- 500 North Bradford Avenue Placentia, CA 92870

Information
- Type: Public
- Established: 1933
- School district: Placentia-Yorba Linda Unified School District
- Principal: Paige Stills
- Staff: 129
- Grades: 9-12
- Enrollment: 2,424 (2023-2024)
- Color: Blue Gold
- Athletics conference: Empire League
- Mascot: Tiger
- Newspaper: El Tigre
- Yearbook: Tesoros
- Website: vhstigers.org

= Valencia High School (Placentia, California) =

Public secondary school in Placentia, California, United States

 Valencia High School is a high school in Placentia, California under the Placentia-Yorba Linda Unified School District.

Many of Valencia's buildings, including the auditorium and cafeteria, were built during the Great Depression by the WPA.

As of 2024, the school serves a student body of approximately 2,500 students living in southern Placentia and northeast Anaheim. Beginning in the summer of 2010, Valencia underwent a series of renovations and construction projects, including a new 17-classroom building, modernized school breezeway and administration building, and new bleachers at Bradford Stadium. A modernized "quad" was also among the list of projects, serving as a center of campus life and a common location of school activities. Funding for these improvements was provided by Measure A, which was approved by local voters in 2008.

Valencia is the International Baccalaureate (IB) magnet school in PYLUSD. The school's website claims it is one of the best IB programs in Orange County, CA. The school also hosts an advanced technology program called Val Tech, in which students must complete an internship during the summer between their junior and senior years.

The school's mascot is the Tiger, and its team colors are blue and gold.

Kraemer Middle School is near the campus, with a long, narrow parking lot separating the two.

==Athletics==
The girl's water polo team won the CIF-SS water polo championship in 2023. Scoring 51 goals in their CIF run, allowing only 15 goals scored against.

The boy's tennis team won the 2012 and 2015 CIF Championships.

The girl's tennis team won CIF three years in a row (2006, 2007, 2008). The girl's tennis team also won CIF in 2015.

Boys' cross country has dominated the Empire League since 1999, achieving a perfect score of 15 in 2015 for Empire League Finals, and qualifying for Division 1 State Championships during the 2016 season.

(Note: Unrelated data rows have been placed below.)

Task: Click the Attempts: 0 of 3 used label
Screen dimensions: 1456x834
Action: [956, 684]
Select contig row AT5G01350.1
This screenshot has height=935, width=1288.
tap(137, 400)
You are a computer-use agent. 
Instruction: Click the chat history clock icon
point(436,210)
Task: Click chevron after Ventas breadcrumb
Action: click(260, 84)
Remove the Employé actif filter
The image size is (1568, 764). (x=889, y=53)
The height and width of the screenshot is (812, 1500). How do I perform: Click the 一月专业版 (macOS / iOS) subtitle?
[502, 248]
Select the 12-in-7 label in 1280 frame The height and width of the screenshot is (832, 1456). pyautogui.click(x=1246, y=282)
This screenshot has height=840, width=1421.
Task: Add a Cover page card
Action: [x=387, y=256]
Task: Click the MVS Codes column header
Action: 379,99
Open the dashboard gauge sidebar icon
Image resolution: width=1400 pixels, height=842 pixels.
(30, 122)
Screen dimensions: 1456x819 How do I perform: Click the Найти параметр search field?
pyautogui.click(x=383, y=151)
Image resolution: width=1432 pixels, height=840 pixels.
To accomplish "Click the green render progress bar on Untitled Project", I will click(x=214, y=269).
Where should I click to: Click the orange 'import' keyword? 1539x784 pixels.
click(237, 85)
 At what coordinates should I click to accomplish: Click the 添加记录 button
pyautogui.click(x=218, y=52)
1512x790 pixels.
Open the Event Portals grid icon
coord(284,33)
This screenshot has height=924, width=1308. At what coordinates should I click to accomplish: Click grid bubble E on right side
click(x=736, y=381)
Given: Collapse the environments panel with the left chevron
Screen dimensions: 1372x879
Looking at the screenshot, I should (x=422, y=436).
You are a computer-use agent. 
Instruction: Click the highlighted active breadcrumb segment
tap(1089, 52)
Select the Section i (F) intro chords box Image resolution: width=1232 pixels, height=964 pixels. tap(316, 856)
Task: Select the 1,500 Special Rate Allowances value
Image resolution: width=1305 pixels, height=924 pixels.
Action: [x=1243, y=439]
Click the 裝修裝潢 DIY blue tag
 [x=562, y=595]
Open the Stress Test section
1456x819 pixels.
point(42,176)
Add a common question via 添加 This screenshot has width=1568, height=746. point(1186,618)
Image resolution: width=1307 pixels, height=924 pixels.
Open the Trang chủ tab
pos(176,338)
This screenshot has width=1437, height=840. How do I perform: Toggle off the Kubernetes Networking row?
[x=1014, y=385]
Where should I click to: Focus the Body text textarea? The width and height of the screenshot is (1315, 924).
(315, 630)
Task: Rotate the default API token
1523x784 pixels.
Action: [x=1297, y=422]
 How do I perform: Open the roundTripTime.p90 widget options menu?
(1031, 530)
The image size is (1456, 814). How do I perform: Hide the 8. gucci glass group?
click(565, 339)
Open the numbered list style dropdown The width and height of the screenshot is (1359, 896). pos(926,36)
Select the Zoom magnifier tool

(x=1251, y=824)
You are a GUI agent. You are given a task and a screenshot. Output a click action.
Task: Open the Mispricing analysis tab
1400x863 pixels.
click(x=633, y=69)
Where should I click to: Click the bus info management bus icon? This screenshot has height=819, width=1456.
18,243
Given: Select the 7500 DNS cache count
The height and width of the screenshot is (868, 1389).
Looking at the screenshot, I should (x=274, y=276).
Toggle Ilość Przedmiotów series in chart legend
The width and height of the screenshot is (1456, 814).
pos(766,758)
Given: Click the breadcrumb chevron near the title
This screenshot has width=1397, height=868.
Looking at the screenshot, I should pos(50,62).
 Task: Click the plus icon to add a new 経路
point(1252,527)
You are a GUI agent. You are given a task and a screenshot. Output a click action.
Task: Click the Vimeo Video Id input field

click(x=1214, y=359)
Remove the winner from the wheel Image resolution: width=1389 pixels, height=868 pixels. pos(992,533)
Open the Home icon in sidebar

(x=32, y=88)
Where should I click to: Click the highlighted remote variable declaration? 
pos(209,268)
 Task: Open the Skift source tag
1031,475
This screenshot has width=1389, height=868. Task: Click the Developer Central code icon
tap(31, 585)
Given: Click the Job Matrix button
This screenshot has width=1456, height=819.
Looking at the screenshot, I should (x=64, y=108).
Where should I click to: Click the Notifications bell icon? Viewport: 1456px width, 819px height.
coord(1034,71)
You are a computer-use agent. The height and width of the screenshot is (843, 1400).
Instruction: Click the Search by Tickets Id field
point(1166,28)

The boys varsity water polo won Empire League in 2015 as well. The boys varsity swim team also won Empire League titles in 2003, 2006, 2007, 2008, 2014, and lately in 2021.

==Notable alumni==

- Héctor Ambriz, pitcher for the Cleveland Indians.
- Ricky Castillo, professional golfer.
- Michael Chang, U.S. tennis player.
- Beneil Dariush, professional MMA fighter currently fighting for UFC.
- Chris Draft, NFL pro football player, Falcons/Giants/Panthers.
- Suzanne Enoch, (Class of 1982) romance novel author.
- Joe Garten, (Class of 1987), NFL and CFL pro football player.
- Michele Granger, (Class of 1988), U.S. Olympic gold medal-winning softball player.
- Daryl Mallett (Class of 1986), author and actor.
- Kathy Olivier, women's basketball head coach, UNLV.
- Linda Sánchez (Class of 1987), U.S. Congresswoman representing 39th District of California.
- Julie Swail, U.S. Olympic women's water polo team captain at 2000 Sydney Olympics and triathlete at 2008 Beijing Olympics.